> 課題一覧
1 > 次の(a)〜(c)の記述が水中写真家についての文章の内容と一致するかを判断し、それぞれ「はい」または「いいえ」で答えてください。判断の根拠となる文章中の語句も正確に引用してください。
(a) 写真家になる前は銀行で働いていた。
(b) 2月の知床半島での撮影時、水温はマイナス15度であった。
(c) 水中写真では、1日に潜れる時間に制限はない。
2 > 水中写真家についての文章を、最後の文に続けて書き継いでください。

> 提示文章

┌──

ふと目に留まった水中写真に勇気づけられ写真家の道へ

「写真家になる前にダイビングや写真を学んだセブ島の最南端、リロアンでの1枚。コロナ禍でなかなか海外撮影ができない中、2023年に再び仕事として、修業時代を過ごした場所に行き、変わらない海と現地の人々を見て、止まらずに頑張ってきてよかったと思えた撮影でした」。

「まだ銀行で働いていた頃、仕事で落ち込んだときにSNSで流れてきた水中写真を見て、なぜだか無性に明日も頑張ろうという気持ちになりました。この経験で、写真には人を勇気づける力があることに気づき、水中写真家への道を決意。銀行を辞め、国内外の海でダイビングと写真の修業をスタート。仕事になるまでには、とにかく海の近くに居続け、1秒でも長く撮影を続けました。ネイチャーカメラマンは腕も必要ですが、貴重なシーンに立ち会えるかも重要。そのためにもいつでもそこに行けるよう態勢を整える、そんな泥臭いことを大切にしていました。また水中写真では自然を相手にするため、何時間撮影しようと、小笠原諸島まで行こうと撮れないことはざら。しかも潜水病などのリスクの問題で、1日に潜れる時間は限られています。だからこそ水中の美しい世界が撮れた喜びはひとしお」。

海の近くに居続け、1秒でも長く撮影するそんな泥臭いことを大切に、仕事にしていった

「ダイビングインストラクターと水中写真家、どちらに進むか迷っていた頃。小笠原に撮影に行き、まさに伝えたかった自然の美しさを前にしてシャッターを切ることができ、自分で自分の写真に心が揺さぶられました。これをきっかけに写真家としての道を歩むと決心しました」。

「2月の知床半島は気温マイナス15度、水温はマイナス1.5度。カメラのボタンが凍って押せなくなるほどの過酷な環境の中、美しい光の光景に息を呑む思いで撮影しました。流氷が作り出すダイナミックな光景は、今でも忘れられないほど」。

└──

> 行一覧

┌──

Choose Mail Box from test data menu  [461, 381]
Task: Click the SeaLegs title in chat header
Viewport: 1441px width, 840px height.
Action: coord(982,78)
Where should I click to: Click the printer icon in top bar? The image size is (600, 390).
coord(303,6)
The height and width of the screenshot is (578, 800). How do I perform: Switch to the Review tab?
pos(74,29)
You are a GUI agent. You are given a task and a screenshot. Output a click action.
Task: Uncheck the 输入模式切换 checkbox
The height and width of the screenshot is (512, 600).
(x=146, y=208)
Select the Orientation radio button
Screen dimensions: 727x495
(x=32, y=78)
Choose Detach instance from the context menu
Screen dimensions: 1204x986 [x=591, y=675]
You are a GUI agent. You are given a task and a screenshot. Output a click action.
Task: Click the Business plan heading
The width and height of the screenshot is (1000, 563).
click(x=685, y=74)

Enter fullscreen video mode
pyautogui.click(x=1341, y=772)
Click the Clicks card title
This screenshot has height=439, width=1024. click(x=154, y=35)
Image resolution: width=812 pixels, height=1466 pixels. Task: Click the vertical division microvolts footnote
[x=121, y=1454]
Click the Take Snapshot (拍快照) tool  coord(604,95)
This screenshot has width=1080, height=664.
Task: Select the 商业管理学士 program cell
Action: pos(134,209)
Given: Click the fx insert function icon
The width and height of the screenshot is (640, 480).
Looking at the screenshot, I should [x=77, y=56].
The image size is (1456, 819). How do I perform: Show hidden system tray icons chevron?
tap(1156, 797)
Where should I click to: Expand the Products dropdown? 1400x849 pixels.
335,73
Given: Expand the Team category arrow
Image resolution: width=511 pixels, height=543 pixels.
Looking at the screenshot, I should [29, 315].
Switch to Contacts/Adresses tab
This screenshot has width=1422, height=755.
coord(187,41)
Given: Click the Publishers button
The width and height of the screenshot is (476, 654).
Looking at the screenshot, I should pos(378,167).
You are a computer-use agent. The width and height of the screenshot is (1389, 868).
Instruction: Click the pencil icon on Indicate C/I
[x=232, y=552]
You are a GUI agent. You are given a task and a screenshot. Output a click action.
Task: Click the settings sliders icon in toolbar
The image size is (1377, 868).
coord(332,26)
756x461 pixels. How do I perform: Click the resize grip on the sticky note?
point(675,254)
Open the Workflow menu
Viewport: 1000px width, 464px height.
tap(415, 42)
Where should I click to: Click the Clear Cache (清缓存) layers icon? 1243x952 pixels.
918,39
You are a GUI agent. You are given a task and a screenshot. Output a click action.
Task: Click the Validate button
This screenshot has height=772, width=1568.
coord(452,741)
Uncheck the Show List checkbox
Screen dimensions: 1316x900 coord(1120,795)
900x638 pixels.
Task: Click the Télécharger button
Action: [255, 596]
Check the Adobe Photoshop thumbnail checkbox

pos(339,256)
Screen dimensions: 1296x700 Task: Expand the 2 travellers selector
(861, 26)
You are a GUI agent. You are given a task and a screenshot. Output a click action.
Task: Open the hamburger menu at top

└──

> 回答一覧
1 >
(a) はい。「まだ銀行で働いていた頃」
(b) いいえ。「水温はマイナス1.5度」
(c) いいえ。「1日に潜れる時間は限られています」

2 >
「海の中というのは青のフィルターのある世界です。同じ被写体でも撮る距離によって色が変わり、無限のグラデーションを生む、そんな刹那的に現れる色を表現できたときは最高。まだ見たことない水中の世界を見に行き、それを誰かに共有できるのがこの仕事の素晴らしさです。ちなみに今撮影したいと願っているのは、まだ日本のカメラマンで作品を撮った人がいない北極の氷河の下。そのための準備として、毎年知床半島での寒冷地の撮影や、テクニカルダイビングの修業をしています。世界の極限の地でどんな作品ができるのか、試したいです」。

茂野優太 プロフィール

茂野優太

水中写真家 1991年生まれ、神奈川県出身。学生時代、スキューバダイビングサークルに所属し、美しい世界が近くにあることを友人に伝えたくて、カメラを購入。卒業後に就職した銀行を1年半で辞め、写真とダイビングの世界へ。ダイビング雑誌やウェブ媒体での連載や、水中写真のセミナー開催など、写真家としての活動は多岐にわたる。日本各地の海のプロモーション映像制作や、映画『海の色は夢のつづき』の水中撮影など、映像も手掛ける。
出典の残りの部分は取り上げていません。